Excerpt to read
┏━━
We’re quickly approaching Impact Wrestling’s Bound for Glory, which means that more or less three months have passed since Slammiversary, Impact Wrestling’s last big PPV. The hook for that show was all the big arrivals from the WWE and now they’ve had time to bed into their new homes, it seems time to do a little review on how they’ve got on. Who’s been a success and who’s been a bust?

The Good Brothers

Karl Anderson and Doc Gallows were the headline acquisitions from July 18. They were the only ones announced before the show and that announcement led to the best day on social media in the promotion’s history.

In terms of their work since debuting, or returning in the case of Gallows, it’s been good. Sometimes their promos and backstage skits come off as a little too carny but I believe both by design and a by-product of them not being natural babyfaces.
┗━━
Supplied data
┏━━
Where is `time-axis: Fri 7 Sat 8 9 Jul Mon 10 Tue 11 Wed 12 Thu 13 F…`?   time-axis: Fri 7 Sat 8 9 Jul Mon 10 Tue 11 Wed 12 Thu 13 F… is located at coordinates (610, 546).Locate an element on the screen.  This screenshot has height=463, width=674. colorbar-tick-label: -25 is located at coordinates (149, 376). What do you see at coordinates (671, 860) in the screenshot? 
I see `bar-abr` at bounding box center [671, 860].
┗━━
┏━━
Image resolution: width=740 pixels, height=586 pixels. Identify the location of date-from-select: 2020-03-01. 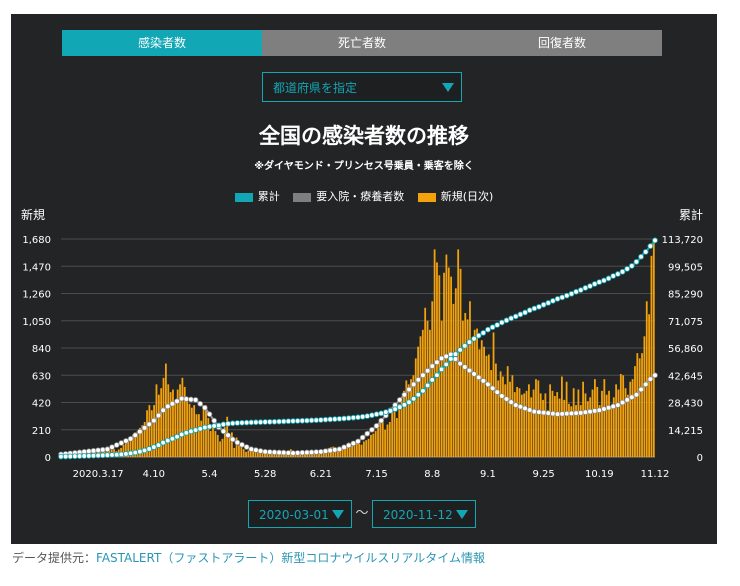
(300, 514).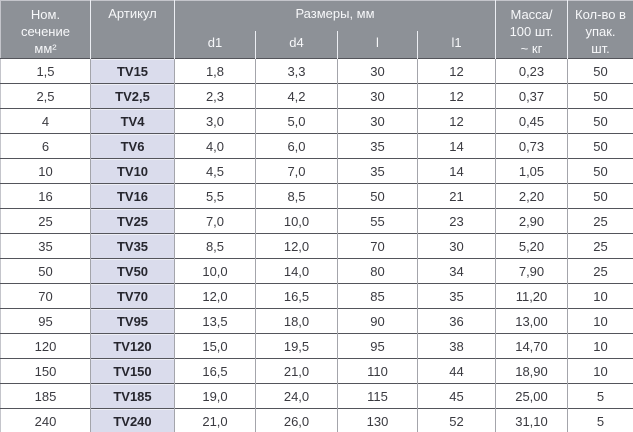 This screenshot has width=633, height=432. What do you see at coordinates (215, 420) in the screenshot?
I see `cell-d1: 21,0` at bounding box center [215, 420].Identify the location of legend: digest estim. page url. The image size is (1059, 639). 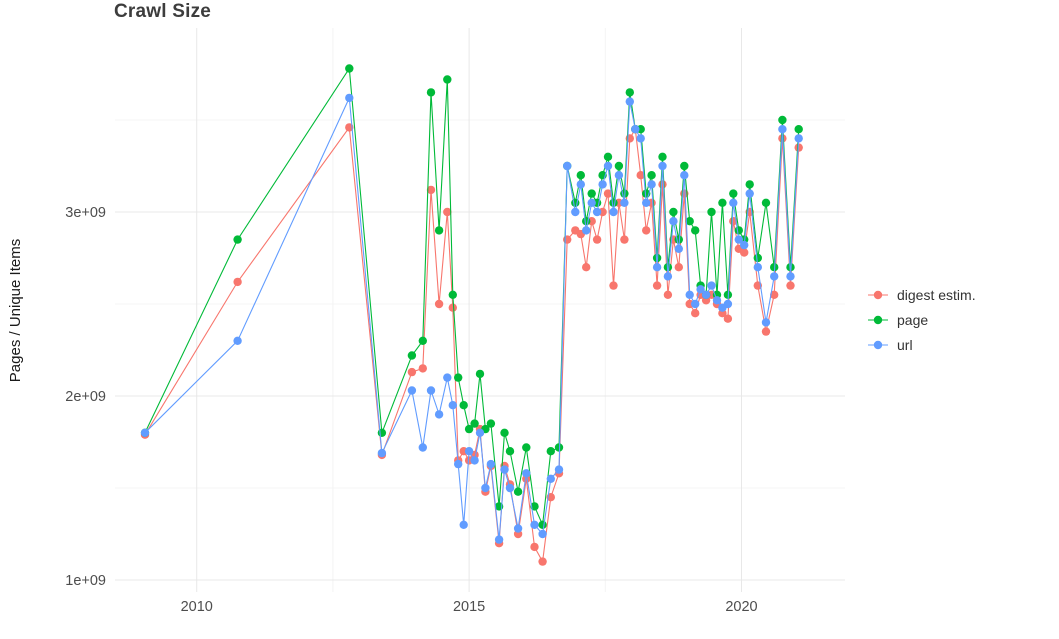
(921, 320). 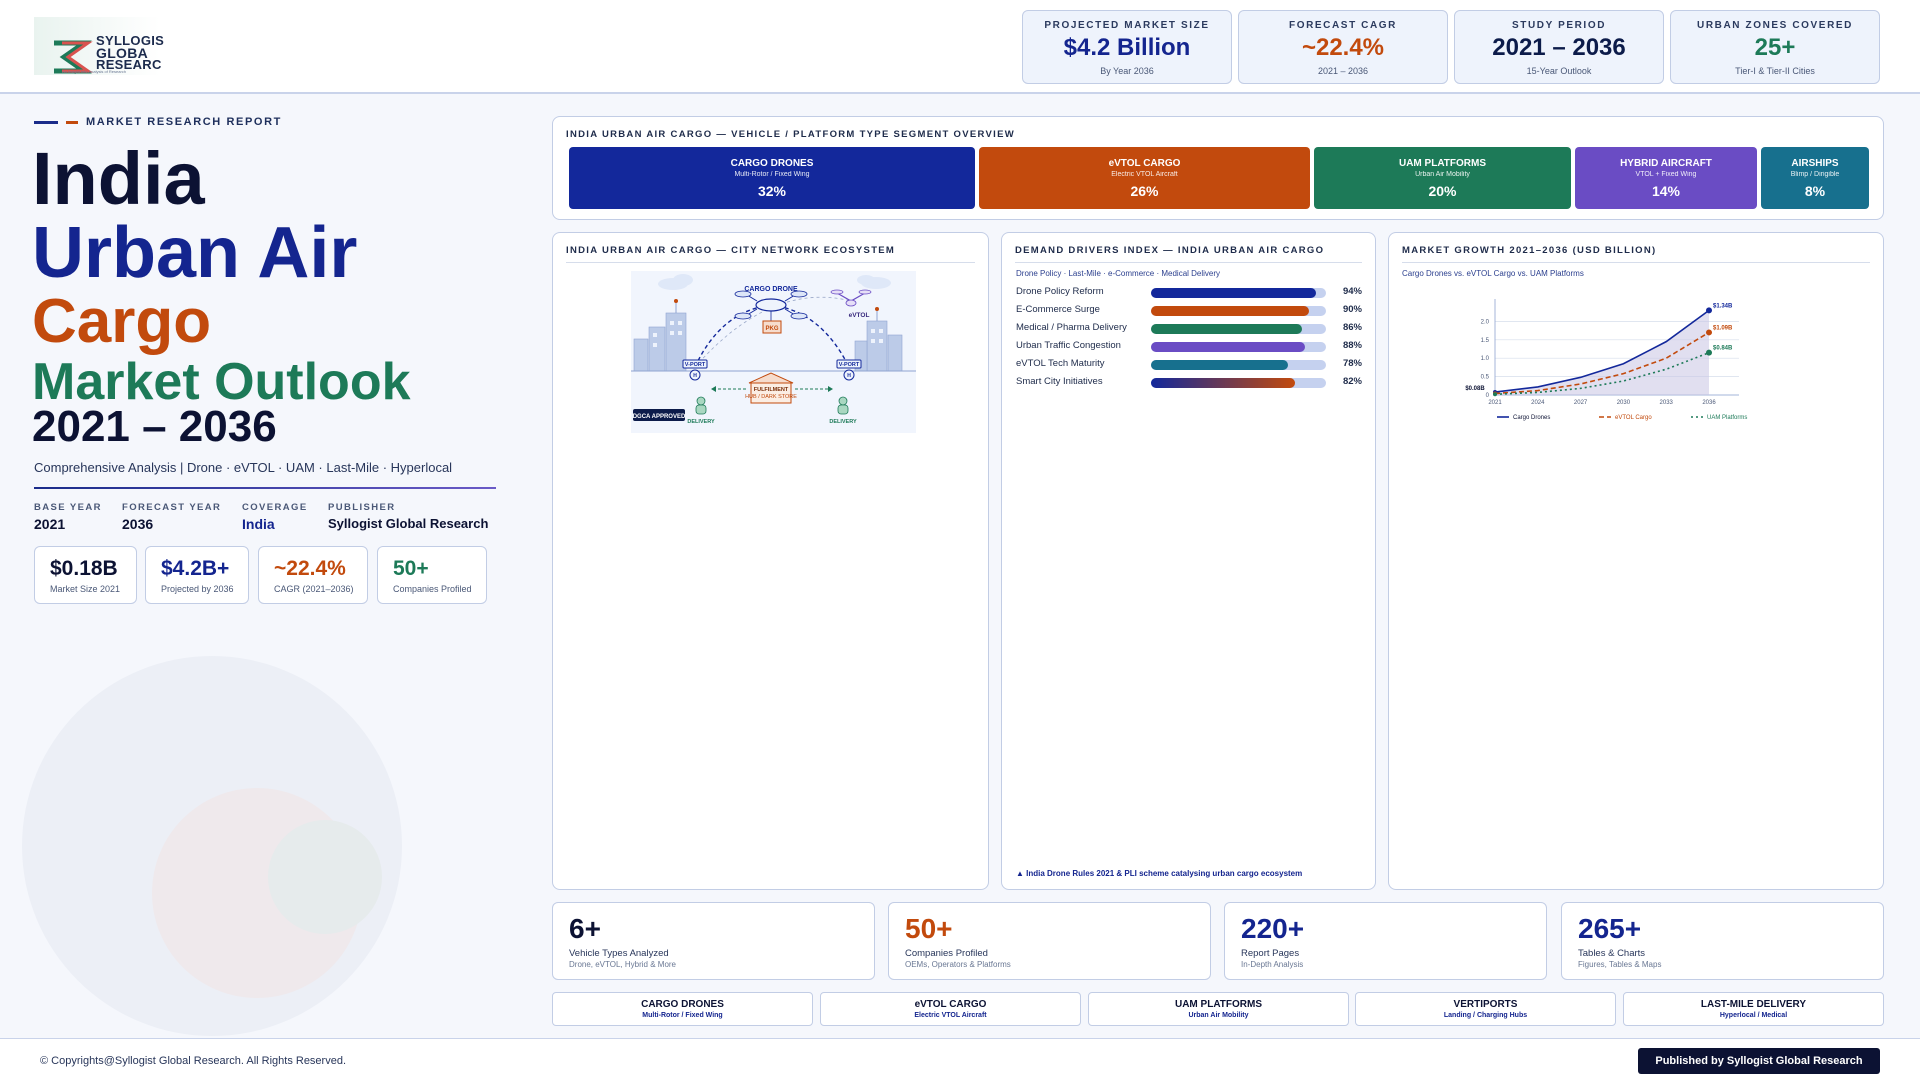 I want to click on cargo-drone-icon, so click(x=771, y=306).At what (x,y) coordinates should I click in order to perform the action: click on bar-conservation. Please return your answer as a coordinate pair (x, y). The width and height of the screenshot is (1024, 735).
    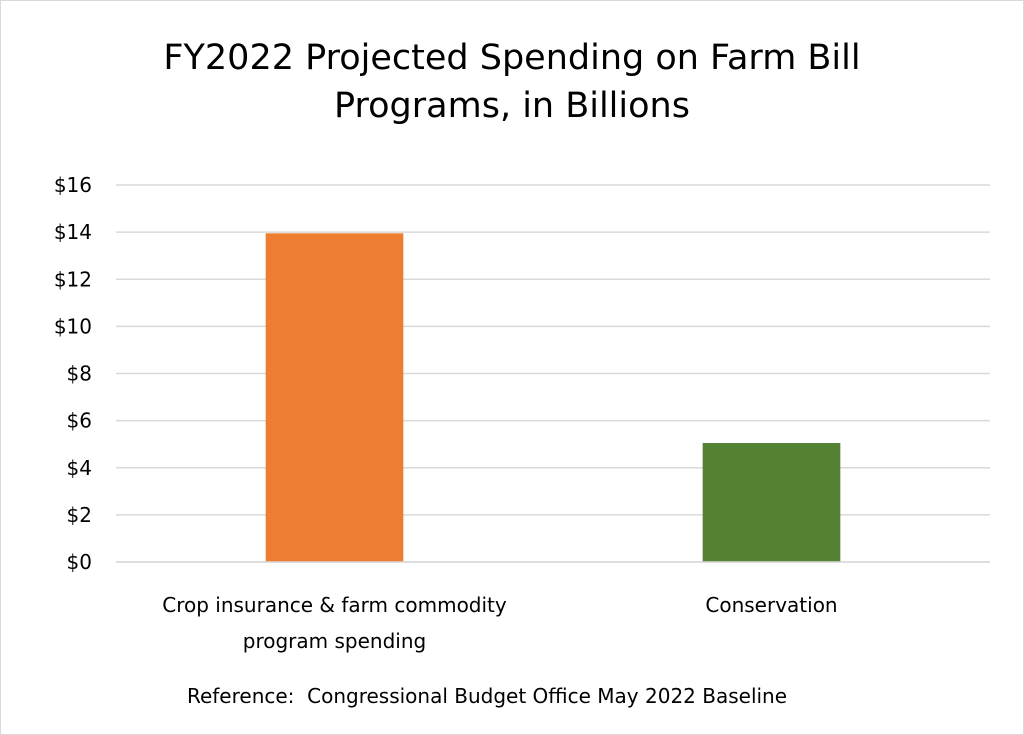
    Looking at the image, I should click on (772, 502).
┗━━
Task requirements
Answer these questions using the Impact Wrestling article.
1. What does the article call Impact Wrestling's last big PPV?
2. Which two wrestlers were the headline acquisitions from July 18?
3. What did the announcement of those two wrestlers lead to?

Expected answer
1. Slammiversary
2. Karl Anderson and Doc Gallows
3. The best day on social media in the promotion's history